GIVEN DATA ::
◇ ◇ ◇ ◇ ◇
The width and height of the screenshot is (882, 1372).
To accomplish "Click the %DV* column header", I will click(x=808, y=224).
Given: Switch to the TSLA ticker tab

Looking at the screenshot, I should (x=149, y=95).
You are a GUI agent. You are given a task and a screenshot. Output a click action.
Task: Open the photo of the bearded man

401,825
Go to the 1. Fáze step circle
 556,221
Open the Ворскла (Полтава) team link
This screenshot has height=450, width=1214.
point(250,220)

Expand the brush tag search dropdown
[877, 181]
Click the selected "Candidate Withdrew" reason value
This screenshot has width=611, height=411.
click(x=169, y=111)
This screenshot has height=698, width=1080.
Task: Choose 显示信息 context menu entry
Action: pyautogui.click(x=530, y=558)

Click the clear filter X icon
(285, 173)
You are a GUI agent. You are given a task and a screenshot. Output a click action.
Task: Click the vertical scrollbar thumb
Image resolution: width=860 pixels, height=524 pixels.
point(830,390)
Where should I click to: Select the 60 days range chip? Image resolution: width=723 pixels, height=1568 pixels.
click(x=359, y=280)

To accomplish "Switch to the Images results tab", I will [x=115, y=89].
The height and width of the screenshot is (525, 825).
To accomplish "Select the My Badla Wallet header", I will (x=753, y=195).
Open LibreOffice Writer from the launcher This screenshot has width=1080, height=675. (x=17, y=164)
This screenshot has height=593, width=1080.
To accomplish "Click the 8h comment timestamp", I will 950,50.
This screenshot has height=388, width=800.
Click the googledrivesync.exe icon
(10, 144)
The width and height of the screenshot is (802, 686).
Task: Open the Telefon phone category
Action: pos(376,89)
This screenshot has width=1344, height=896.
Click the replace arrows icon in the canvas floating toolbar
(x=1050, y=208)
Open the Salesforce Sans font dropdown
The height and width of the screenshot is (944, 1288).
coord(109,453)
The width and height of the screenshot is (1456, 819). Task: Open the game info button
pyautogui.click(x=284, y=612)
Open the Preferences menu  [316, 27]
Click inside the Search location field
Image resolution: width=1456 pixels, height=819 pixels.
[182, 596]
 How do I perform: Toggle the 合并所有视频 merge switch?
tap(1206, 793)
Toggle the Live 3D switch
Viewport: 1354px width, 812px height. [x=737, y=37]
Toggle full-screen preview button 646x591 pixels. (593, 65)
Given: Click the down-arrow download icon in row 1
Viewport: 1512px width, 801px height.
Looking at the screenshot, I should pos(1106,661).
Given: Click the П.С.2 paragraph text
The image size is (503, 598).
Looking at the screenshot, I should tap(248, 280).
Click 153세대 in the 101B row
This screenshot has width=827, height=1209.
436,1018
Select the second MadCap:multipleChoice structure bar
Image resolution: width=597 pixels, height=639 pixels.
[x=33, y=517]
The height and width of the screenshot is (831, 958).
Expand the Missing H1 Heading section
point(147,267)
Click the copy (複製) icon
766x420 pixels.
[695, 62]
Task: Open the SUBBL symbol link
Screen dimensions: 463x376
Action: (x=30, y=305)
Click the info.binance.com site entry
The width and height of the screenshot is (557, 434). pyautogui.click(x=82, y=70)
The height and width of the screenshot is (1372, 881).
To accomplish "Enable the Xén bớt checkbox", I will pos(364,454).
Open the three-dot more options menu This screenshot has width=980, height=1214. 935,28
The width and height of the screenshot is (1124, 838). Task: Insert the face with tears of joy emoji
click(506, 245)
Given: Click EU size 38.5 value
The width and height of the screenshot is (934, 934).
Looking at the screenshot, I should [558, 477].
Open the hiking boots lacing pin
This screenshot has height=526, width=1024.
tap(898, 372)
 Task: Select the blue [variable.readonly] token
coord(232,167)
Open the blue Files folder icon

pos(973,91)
◇ ◇ ◇ ◇ ◇
PROBLEM STATEMENT :: Return, verbatim, the rows starting at the one that contains "The width and height of the screenshot is (1124, 838)." and ending at the last row above.

SOLUTION TO THIS TASK ::
The width and height of the screenshot is (1124, 838). Task: Insert the face with tears of joy emoji
click(506, 245)
Given: Click EU size 38.5 value
The width and height of the screenshot is (934, 934).
Looking at the screenshot, I should [558, 477].
Open the hiking boots lacing pin
This screenshot has height=526, width=1024.
tap(898, 372)
 Task: Select the blue [variable.readonly] token
coord(232,167)
Open the blue Files folder icon

pos(973,91)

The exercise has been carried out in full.